**WRITTEN TASK**. Put the lines of the listing, starting at the line containing "POSTAVITE PITANJE (256, 28)" and ending at the final line of the listing, both included, into a Markdown table with a Row column giving each row's number and a Line column giving the line. Leave out any blank lines.

**MATERIAL FOR THIS TASK**.
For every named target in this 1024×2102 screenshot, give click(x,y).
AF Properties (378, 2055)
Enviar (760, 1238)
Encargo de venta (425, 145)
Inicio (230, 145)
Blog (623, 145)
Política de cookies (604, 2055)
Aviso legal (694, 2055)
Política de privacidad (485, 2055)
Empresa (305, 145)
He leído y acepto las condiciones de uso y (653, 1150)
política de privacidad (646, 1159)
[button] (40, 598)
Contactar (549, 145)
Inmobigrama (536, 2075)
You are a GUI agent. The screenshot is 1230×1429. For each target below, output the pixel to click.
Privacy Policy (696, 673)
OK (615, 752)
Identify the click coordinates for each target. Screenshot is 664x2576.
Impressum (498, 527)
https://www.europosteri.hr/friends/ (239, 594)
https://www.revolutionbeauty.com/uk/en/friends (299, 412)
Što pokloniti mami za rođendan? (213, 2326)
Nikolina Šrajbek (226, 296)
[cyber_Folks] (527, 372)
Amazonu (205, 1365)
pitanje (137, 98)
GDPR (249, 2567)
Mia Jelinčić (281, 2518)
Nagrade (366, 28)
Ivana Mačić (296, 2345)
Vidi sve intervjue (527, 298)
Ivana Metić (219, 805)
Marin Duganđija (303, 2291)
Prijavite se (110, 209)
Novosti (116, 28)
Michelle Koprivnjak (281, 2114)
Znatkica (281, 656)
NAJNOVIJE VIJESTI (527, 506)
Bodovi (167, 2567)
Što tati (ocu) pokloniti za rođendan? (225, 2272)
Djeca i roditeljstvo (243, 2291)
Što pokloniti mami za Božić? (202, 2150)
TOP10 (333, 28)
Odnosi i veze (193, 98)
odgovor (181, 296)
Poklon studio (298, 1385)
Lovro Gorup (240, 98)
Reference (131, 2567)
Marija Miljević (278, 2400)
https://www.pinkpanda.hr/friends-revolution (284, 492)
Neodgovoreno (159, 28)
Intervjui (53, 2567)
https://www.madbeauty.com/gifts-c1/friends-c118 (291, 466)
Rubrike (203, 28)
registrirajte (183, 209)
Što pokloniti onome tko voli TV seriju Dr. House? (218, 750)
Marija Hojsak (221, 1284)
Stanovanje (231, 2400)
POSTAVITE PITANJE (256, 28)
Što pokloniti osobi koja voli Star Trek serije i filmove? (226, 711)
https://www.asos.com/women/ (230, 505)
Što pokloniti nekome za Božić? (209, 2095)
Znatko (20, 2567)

**FULL SOLUTION**.
| Row | Line |
|---|---|
| 1 | POSTAVITE PITANJE (256, 28) |
| 2 | Što pokloniti osobi koja voli Star Trek serije i filmove? (226, 711) |
| 3 | https://www.asos.com/women/ (230, 505) |
| 4 | Što pokloniti nekome za Božić? (209, 2095) |
| 5 | Znatko (20, 2567) |